Steve Livingston, SVP of carrier development at Wifi company iPass, said that despite all the hype surrounding the initiative, “operators constantly give vague answers on how 4G roaming will work”.

He told Capacity: “The challenge for 4G roaming lies in the fact that different countries will run the network over different spectrums. Once a network finds it is operating on different spectrums it will revert back to 3G connectivity, which defeats the purpose in a sense.”

Livingston voiced his concerns for US roamers, particularly if they were, for example, travelling to Europe.

The US operates on several different bands, including 700MHz, 800MHz, 1700MHz and 1950MHz, while many European countries are in the process of auctioning 900MHz, 1800MHz and 2100MHz. Livingston argues, that with consumers largely oblivious to which bands they are accessing, it is highly unlikely they will turn on data roaming.

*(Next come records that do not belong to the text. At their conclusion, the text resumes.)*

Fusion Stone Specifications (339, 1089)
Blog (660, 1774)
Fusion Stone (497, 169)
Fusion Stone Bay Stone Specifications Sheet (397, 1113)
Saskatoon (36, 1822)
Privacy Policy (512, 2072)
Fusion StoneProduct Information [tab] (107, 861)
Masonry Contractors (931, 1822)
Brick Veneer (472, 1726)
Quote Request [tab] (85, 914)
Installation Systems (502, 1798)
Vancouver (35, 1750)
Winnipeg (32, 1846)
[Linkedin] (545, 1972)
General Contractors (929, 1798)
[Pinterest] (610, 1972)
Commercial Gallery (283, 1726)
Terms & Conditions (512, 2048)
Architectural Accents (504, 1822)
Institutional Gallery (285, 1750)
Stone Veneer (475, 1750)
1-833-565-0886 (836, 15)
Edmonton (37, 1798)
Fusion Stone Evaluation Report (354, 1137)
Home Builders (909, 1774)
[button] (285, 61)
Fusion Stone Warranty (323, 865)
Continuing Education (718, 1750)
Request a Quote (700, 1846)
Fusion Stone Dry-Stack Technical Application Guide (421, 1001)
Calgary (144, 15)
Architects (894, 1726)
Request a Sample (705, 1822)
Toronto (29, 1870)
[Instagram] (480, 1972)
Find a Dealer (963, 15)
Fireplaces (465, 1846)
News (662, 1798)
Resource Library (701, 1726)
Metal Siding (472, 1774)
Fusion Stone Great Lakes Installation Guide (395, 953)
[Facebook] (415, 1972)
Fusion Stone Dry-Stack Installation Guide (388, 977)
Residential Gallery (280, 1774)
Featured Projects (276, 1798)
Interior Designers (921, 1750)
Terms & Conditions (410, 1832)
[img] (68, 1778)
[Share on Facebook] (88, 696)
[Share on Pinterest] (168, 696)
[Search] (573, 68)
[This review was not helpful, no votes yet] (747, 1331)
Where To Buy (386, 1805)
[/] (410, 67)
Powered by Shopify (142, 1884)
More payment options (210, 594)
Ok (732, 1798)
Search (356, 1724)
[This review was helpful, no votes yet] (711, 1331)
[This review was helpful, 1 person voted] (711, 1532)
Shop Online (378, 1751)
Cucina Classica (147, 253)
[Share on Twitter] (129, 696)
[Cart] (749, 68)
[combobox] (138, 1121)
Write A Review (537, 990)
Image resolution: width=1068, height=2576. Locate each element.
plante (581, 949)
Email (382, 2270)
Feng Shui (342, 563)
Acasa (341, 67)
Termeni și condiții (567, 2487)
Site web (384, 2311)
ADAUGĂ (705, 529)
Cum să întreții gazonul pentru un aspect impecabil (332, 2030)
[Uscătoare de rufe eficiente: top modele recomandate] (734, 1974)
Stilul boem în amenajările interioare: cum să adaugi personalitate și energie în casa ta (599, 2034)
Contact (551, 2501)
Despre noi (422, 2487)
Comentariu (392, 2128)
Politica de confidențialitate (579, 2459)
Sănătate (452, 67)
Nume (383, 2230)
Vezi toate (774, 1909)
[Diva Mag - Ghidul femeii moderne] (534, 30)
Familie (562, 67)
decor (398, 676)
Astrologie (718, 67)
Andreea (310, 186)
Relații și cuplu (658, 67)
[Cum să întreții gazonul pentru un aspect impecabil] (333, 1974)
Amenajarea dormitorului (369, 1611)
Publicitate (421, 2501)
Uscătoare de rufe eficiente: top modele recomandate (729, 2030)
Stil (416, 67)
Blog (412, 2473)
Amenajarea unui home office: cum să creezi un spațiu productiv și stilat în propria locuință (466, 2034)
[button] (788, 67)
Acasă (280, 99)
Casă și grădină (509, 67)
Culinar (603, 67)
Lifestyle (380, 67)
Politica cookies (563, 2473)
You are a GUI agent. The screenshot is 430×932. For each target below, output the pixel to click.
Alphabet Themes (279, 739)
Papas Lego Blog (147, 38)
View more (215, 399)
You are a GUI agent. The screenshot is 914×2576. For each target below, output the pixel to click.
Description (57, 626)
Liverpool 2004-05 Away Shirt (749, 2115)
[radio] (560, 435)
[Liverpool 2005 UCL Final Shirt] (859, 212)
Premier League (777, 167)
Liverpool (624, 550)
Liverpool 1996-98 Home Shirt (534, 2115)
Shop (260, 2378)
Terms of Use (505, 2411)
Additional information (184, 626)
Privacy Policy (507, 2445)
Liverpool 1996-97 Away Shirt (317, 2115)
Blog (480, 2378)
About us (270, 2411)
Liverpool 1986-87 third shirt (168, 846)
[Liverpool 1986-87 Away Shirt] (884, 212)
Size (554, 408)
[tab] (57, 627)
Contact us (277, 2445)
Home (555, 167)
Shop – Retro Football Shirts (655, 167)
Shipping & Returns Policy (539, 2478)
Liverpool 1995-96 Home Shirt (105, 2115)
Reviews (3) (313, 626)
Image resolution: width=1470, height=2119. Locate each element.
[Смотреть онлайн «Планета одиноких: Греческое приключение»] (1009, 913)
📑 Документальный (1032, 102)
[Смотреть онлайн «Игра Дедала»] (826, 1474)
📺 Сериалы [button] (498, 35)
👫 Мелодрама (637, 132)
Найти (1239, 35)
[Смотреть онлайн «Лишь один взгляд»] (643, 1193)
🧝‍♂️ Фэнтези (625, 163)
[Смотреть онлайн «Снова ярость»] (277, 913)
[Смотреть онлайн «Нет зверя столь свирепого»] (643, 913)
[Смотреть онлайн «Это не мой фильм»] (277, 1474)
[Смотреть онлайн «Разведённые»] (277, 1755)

Despite Livingston’s concerns, Tim Sherwood, Tata’s VP of mobile segment strategy and development, believes that the situation has the potential to be resolved through the increasing capacity of smartphones. “We believe this will be worked out over time and we see it as a domestic market opportunity to create more capacity for smartphone users that are accessing applications that are IP-based,” he said.

With European adoption occurring a lot slower than the US and Asia, Sherwood did concede that it will take up to three years for these issues to be addressed, which may make operators think twice before marketing 4G LTE roaming.

“Solving the challenges around spectrum and interoperability for different frequencies needs to occur at handset level, and this can take a substantial amount of time.” Ken Stewart, CTO at TE Connectivity added: “With similar devices operating in the major markets, it lies with handsets to accommodate different spectrum capability in different bands.